Si Trajan reçut le titre d’optimus princeps (‘le meilleur des princes’.), certains historiens considèrent que c’est sous Antonin que l’Empire romain connut son apogée. 

En 139, soit un an après son accession au pouvoir, Antonin reçut son surnom de Pius (‘pieux’.). En effet, ce dernier refusa de signer des condamnations, afin de ne pas inaugurer son règne par un mauvais présage.

 

a) Les finances sous Antonin : Antonin fut un très bon Empereur. Il proscrit les délateurs, et condamna fermement les fonctionnaires provinciaux soupçonnés de malversations. Par contre, ceux qui s’acquittaient de leur charge avec honnêteté étaient reconduits dans leurs fonctions pendant plusieurs années.

Toujours en ce qui concerne les finances de l’Empire, Antonin supprima de nombreux emplois inutiles, et réduisit considérablement le train de vie de la cour impériale.

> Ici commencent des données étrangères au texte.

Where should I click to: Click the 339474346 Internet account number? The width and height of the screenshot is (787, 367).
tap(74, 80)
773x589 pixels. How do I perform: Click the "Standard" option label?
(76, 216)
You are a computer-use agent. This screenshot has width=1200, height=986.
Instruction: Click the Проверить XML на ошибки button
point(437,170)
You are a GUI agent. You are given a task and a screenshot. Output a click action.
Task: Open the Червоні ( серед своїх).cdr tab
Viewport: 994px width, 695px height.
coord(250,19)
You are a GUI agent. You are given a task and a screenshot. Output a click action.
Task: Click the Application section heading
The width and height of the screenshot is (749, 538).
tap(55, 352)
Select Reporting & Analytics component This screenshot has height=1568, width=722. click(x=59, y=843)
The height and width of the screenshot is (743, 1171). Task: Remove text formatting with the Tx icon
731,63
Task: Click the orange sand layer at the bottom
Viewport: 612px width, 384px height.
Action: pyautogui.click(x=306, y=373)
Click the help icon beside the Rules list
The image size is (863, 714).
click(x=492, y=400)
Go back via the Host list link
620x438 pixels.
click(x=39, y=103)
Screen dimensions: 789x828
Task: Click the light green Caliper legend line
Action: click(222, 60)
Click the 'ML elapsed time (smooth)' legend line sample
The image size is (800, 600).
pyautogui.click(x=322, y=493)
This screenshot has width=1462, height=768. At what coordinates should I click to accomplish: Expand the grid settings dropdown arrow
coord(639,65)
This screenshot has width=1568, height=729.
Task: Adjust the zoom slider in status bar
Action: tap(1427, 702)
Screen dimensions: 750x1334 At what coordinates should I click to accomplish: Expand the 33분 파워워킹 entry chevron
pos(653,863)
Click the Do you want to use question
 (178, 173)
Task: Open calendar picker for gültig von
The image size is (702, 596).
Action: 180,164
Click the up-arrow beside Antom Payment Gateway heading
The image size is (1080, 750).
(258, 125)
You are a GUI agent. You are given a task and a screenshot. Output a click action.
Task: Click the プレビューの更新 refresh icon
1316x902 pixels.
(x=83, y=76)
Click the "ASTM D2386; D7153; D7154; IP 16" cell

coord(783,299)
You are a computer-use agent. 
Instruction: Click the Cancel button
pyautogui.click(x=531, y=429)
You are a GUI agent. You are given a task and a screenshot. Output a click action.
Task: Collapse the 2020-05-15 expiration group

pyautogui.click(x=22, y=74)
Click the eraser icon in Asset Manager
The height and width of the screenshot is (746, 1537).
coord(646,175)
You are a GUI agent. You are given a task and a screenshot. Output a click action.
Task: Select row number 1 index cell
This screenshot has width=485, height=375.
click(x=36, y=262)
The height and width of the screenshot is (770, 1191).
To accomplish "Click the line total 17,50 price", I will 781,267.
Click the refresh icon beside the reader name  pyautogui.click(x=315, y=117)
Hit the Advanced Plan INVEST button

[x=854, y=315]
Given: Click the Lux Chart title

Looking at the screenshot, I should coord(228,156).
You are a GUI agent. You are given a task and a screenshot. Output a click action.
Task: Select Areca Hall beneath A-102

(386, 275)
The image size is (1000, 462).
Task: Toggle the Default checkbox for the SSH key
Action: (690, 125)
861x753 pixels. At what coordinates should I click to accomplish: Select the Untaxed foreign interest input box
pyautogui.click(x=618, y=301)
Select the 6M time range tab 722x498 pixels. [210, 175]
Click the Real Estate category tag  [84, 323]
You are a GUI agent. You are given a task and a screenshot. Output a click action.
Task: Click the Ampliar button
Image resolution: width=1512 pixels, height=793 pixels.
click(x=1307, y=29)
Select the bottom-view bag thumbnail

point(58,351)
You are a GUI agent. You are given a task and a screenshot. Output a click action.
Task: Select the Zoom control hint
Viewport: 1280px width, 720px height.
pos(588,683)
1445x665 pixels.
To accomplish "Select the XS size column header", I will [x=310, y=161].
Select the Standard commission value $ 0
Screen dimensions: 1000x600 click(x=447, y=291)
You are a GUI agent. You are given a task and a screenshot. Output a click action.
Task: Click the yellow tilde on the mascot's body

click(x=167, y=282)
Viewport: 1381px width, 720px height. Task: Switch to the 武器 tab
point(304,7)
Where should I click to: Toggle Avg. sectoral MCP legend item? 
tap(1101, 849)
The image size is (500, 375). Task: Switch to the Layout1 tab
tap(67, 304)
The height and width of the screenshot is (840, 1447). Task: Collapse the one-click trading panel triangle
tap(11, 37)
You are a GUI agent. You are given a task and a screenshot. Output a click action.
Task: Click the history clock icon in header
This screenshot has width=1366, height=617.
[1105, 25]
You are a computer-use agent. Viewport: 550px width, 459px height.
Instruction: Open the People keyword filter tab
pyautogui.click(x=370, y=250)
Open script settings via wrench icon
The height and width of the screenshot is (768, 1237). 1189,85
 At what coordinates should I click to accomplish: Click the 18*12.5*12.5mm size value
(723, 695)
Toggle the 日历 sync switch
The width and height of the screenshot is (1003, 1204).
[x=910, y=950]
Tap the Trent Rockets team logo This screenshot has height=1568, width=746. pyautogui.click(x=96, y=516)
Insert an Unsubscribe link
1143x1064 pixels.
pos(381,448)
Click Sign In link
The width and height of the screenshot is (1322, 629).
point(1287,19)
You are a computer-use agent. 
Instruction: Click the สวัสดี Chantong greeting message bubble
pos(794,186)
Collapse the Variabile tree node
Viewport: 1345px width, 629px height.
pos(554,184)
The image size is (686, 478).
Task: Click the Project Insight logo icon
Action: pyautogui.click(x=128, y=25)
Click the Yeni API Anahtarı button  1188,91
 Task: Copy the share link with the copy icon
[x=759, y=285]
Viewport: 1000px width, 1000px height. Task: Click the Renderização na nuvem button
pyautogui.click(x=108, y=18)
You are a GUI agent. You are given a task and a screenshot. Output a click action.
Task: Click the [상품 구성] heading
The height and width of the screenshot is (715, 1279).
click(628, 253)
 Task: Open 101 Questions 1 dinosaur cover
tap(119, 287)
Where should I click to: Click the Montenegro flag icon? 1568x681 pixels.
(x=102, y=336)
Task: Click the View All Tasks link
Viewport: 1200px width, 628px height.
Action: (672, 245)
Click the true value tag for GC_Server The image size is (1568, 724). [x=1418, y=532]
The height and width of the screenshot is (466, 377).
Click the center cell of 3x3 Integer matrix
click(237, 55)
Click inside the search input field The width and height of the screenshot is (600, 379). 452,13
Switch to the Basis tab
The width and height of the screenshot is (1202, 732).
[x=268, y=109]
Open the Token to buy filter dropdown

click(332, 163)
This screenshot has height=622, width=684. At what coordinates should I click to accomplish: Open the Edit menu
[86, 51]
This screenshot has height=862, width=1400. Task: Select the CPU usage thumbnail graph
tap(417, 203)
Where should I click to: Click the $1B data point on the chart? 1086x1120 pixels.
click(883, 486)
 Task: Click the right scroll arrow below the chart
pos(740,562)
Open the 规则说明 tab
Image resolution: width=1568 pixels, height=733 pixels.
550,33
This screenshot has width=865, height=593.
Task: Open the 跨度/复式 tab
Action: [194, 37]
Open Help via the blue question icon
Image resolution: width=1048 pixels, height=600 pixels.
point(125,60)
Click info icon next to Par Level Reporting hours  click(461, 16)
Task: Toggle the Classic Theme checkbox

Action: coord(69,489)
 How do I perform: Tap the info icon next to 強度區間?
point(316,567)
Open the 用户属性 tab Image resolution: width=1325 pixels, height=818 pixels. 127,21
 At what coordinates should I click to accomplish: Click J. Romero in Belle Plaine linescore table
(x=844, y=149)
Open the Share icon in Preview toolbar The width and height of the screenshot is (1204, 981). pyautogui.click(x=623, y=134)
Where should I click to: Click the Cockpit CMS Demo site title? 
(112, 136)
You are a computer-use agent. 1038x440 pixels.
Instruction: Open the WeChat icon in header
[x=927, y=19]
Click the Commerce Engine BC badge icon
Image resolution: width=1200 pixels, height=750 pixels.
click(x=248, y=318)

Cet argent ainsi économisé servit à construire de nombreux édifices, ou à réparer les cités touchées par des catastrophes (tremblements de terre, incendies, etc.). Il termina ainsi la construction du mausolée d’Hadrien, et fit ériger le temple d’Antonin et Faustine (en l’honneur de son épouse, morte en 140.). En outre, il fit restaurer le phare d’Alexandrie, qui avait été bâti en 280 avant Jésus Christ[11]. Des monuments datant de cette époque ont été retrouvés dans la plupart des provinces romaines du II° siècle après Jésus Christ.

 

b) La législation sous Antonin : Antonin poursuivit l’œuvre législative de son père adoptif, publiant le Digeste (il s’agit d’un recueil de lois promulguées par l’Empereur, et préparées en collaboration avec d’éminents jurisconsultes.). La protection des esclaves fut accrue (le maître qui tuait son esclave était coupable d’homicide.), et le statut de la femme évolua (le mari infidèle n’avait plus le droit d’accuser sa femme d’adultère ; des fondations charitables furent mises en places des jeunes filles pauvres, les jeunes faustiniennes.), ainsi que celui de l’enfant (l’adopté recevant obligatoirement au moins une part des biens de l’adoptant.).

 

c) Lettres, religion, jeux : Antonin prit un soin tout particulier à restaurer la religion romaine. Il fit ainsi en sorte de respecter le culte, et de remettre la pratique religieuse au goût du jour. Antonin le Pieux fut ainsi considéré par beaucoup de ses concitoyens comme un nouveau Numa Pompilius[12].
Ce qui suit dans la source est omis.